課題 1 » 開催報告のうち、「2024年度第3回坊っちゃん講座「我動く」から「て講演をしていただきました。」までの部分を一字一句変えずに引用してください。
課題 2 » 開催報告によると、第3回坊っちゃん講座の参加者は何名でしたか。
課題 3 »
次の(a)~(c)の各記述が開催報告の内容と一致するかを「はい」または「いいえ」で答え、判断の根拠となる本文の語句を正確に引用してください。
(a) 第3回坊っちゃん講座は会場に参加者を集めて対面で開催された。
(b) 柳田信也教授は体育局ソフトボール部を率いて全日本大学選手権に出場している。
(c) 講演当日、野田キャンパスでは研究室対抗スポーツフェスティバルが開催されていた。

======== 抜粋

2024年度第3回坊っちゃん講座「我動くゆえに我あり ~健康から火事場まで幅広くつなぐ行動生理学~」開催報告
6月8日(土)に2024年度第3回坊っちゃん講座をオンラインで開催し、118名の参加者がありました。
本講座は最先端の研究や応用研究において世界をリードしている研究者が研究の面白さを高校生、中学生および大学生に伝え、勉学意欲の向上と進路選択に資するために開講しています。
今回は、本学 創域理工学研究科 国際火災科学専攻 柳田信也 教授に講演いただきました。先生の本務は、教養教育研究院 野田キャンパス教養部であり、体育局ソフトボール部を率いて全日本大学選手権に出場するなど多方面に活躍されています。最初にご自身のキャリア形成について、東京理科大学に入職するきっかけとなった武田健先生や丸山克俊先生の話から、人との縁や出会いの大切さを話されました。次に、「学校教育法第83条:大学の目的」を紹介し、大学は広く知識を授けるとともに、道徳的能力を展開させることを目的としていることを伝えました。
また、講演当日は、野田キャンパスにおいて研究室対抗スポーツフェスティバルが開催されており、運営や選手として出場する合間を縫って講演をしていただきました。

================
======== データ抜粋

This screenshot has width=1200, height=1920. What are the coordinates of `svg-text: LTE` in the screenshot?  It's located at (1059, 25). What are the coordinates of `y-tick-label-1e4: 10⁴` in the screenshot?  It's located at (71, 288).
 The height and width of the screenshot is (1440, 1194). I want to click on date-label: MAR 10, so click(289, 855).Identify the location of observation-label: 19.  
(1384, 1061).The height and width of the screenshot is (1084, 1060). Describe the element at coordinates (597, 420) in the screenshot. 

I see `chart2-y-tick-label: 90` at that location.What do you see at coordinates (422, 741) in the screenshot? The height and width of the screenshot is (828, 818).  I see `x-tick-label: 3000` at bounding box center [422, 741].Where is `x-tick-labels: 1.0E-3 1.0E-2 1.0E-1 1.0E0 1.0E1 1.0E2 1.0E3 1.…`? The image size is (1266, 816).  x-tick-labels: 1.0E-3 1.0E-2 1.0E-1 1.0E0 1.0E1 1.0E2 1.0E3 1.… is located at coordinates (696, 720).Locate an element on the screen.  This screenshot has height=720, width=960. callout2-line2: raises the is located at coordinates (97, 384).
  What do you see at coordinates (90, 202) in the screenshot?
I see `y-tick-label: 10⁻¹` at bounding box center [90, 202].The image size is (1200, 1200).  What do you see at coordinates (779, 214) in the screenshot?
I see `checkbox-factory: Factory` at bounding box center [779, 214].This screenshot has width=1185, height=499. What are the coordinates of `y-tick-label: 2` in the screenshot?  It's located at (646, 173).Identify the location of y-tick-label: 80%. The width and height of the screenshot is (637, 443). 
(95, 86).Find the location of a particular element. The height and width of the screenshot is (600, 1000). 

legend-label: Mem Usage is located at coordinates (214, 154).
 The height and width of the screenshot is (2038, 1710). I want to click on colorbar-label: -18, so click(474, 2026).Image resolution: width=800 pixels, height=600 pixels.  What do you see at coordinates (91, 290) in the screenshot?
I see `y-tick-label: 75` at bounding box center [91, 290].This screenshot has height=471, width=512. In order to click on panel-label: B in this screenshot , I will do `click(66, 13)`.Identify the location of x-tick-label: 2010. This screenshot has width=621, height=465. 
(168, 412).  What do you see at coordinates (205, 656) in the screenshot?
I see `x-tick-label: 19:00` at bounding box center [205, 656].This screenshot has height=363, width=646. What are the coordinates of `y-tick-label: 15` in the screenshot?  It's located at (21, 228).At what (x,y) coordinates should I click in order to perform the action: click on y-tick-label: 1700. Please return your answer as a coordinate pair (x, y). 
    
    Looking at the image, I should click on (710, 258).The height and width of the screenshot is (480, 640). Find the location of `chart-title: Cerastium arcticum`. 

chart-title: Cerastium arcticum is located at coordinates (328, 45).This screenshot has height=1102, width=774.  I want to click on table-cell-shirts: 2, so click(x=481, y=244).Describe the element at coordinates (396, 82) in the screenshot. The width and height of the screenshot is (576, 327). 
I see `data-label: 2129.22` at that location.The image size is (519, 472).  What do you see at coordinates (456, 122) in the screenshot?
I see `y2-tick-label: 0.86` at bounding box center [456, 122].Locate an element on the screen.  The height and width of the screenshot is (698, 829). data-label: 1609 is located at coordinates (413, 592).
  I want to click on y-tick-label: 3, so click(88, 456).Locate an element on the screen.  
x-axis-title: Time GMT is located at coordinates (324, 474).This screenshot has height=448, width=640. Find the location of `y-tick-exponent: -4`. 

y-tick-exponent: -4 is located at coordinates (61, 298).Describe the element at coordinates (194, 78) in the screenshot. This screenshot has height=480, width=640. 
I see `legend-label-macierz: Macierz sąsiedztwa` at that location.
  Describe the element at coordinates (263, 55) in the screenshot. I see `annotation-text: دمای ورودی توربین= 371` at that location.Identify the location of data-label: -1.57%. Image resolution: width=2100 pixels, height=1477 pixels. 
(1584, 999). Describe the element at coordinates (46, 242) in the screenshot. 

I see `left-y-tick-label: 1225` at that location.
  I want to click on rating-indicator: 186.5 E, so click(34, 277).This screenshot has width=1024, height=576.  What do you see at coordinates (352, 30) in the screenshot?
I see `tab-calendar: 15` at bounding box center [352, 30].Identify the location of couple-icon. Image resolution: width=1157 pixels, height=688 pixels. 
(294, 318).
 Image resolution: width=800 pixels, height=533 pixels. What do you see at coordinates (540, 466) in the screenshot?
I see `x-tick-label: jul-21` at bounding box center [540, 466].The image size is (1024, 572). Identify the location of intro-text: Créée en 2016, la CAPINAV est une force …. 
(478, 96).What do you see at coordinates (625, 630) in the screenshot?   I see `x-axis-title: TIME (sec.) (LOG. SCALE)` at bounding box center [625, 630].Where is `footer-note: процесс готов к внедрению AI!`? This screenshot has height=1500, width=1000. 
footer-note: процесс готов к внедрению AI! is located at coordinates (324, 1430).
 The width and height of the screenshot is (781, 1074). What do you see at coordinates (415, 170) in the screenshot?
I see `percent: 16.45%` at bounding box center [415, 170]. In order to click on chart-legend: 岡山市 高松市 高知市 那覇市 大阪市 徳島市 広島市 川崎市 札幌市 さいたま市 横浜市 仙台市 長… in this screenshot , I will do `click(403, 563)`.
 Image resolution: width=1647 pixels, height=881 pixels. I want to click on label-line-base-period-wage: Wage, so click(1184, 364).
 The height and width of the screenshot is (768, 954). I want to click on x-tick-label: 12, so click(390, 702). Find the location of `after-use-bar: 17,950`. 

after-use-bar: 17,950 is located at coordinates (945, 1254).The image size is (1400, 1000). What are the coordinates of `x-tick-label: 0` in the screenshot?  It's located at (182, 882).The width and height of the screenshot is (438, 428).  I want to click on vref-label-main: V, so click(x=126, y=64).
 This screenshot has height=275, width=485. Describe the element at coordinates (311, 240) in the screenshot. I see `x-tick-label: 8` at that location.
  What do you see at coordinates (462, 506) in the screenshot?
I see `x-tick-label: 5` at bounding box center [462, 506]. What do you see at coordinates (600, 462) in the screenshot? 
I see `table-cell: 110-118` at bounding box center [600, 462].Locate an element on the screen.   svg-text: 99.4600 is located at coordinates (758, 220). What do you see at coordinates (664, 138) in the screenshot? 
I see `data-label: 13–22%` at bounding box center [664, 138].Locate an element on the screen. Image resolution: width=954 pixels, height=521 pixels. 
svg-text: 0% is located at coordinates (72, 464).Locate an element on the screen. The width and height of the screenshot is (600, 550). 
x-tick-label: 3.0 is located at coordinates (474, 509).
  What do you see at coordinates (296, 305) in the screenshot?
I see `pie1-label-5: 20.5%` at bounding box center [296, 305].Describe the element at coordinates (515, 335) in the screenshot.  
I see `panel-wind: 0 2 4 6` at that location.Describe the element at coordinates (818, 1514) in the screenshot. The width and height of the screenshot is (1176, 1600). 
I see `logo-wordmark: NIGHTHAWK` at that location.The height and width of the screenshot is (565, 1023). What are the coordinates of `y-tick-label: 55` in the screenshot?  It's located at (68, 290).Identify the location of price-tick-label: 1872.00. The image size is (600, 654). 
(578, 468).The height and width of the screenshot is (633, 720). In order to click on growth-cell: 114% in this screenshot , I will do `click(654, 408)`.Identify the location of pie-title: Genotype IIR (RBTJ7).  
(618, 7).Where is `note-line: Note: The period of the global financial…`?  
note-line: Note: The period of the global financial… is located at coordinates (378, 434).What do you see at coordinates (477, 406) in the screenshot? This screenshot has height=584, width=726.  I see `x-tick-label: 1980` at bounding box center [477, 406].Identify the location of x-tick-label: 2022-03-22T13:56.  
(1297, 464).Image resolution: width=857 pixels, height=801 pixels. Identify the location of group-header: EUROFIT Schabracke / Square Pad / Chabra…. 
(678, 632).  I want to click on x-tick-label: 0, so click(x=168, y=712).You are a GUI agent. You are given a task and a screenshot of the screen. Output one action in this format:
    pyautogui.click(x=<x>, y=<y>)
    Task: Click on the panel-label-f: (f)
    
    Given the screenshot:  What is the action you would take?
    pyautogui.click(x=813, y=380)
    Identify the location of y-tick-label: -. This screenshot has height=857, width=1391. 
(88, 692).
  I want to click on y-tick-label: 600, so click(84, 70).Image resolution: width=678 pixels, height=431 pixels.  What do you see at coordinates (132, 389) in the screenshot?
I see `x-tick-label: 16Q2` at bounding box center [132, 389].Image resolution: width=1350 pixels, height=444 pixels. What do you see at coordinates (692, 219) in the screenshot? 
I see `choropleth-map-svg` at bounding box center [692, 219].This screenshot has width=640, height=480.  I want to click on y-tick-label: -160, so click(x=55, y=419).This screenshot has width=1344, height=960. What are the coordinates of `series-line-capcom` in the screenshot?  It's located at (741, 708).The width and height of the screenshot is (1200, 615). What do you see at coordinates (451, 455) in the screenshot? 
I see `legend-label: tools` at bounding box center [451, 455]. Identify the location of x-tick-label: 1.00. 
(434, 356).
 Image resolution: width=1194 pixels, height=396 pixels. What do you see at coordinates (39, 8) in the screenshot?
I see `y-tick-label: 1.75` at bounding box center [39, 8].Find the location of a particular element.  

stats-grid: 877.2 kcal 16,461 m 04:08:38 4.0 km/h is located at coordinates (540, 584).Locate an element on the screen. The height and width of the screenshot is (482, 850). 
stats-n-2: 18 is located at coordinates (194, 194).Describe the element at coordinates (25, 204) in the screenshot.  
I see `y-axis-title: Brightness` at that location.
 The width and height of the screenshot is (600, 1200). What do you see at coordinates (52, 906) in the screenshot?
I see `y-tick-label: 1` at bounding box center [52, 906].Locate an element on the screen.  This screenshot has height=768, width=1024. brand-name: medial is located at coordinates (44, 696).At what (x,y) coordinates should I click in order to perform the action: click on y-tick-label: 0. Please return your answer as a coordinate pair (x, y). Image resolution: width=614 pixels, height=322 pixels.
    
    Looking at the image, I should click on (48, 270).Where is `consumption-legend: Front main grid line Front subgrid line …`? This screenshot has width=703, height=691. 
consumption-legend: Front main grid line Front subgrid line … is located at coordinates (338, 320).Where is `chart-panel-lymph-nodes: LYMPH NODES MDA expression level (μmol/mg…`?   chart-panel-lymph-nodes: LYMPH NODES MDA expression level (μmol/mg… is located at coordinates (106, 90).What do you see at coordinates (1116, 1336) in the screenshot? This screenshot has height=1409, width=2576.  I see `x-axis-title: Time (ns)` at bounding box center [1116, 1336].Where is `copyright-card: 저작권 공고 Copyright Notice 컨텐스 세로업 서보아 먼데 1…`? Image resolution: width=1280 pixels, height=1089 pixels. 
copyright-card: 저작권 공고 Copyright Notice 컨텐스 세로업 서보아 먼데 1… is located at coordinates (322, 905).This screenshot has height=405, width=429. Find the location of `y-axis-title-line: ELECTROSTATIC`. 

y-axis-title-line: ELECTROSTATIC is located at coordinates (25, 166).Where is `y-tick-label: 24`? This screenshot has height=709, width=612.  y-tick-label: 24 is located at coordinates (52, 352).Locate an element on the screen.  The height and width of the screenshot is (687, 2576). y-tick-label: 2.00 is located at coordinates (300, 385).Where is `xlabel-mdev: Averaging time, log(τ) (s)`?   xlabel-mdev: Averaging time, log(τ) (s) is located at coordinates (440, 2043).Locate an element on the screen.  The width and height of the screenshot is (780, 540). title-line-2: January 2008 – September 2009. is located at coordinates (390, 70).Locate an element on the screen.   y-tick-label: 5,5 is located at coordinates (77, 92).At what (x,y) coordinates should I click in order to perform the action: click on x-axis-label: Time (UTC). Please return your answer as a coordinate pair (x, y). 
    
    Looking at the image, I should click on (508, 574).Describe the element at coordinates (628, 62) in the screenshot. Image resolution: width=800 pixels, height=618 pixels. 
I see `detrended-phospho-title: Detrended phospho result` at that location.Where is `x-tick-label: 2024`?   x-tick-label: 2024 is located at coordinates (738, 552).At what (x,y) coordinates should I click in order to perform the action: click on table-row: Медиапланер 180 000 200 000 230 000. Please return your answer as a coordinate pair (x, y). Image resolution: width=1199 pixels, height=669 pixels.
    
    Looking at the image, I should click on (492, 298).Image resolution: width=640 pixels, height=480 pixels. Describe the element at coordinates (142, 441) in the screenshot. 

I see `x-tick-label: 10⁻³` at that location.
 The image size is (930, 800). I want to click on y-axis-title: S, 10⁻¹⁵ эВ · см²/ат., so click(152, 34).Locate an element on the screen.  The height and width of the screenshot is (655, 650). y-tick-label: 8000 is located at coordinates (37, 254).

================

解答欄 1 »
2024年度第3回坊っちゃん講座「我動くゆえに我あり ~健康から火事場まで幅広くつなぐ行動生理学~」開催報告
6月8日(土)に2024年度第3回坊っちゃん講座をオンラインで開催し、118名の参加者がありました。
本講座は最先端の研究や応用研究において世界をリードしている研究者が研究の面白さを高校生、中学生および大学生に伝え、勉学意欲の向上と進路選択に資するために開講しています。
今回は、本学 創域理工学研究科 国際火災科学専攻 柳田信也 教授に講演いただきました。先生の本務は、教養教育研究院 野田キャンパス教養部であり、体育局ソフトボール部を率いて全日本大学選手権に出場するなど多方面に活躍されています。最初にご自身のキャリア形成について、東京理科大学に入職するきっかけとなった武田健先生や丸山克俊先生の話から、人との縁や出会いの大切さを話されました。次に、「学校教育法第83条:大学の目的」を紹介し、大学は広く知識を授けるとともに、道徳的能力を展開させることを目的としていることを伝えました。
また、講演当日は、野田キャンパスにおいて研究室対抗スポーツフェスティバルが開催されており、運営や選手として出場する合間を縫って講演をしていただきました。

解答欄 2 » 118名でした。

解答欄 3 »
(a) いいえ。「オンラインで開催し」
(b) はい。「体育局ソフトボール部を率いて全日本大学選手権に出場する」
(c) はい。「野田キャンパスにおいて研究室対抗スポーツフェスティバルが開催されており」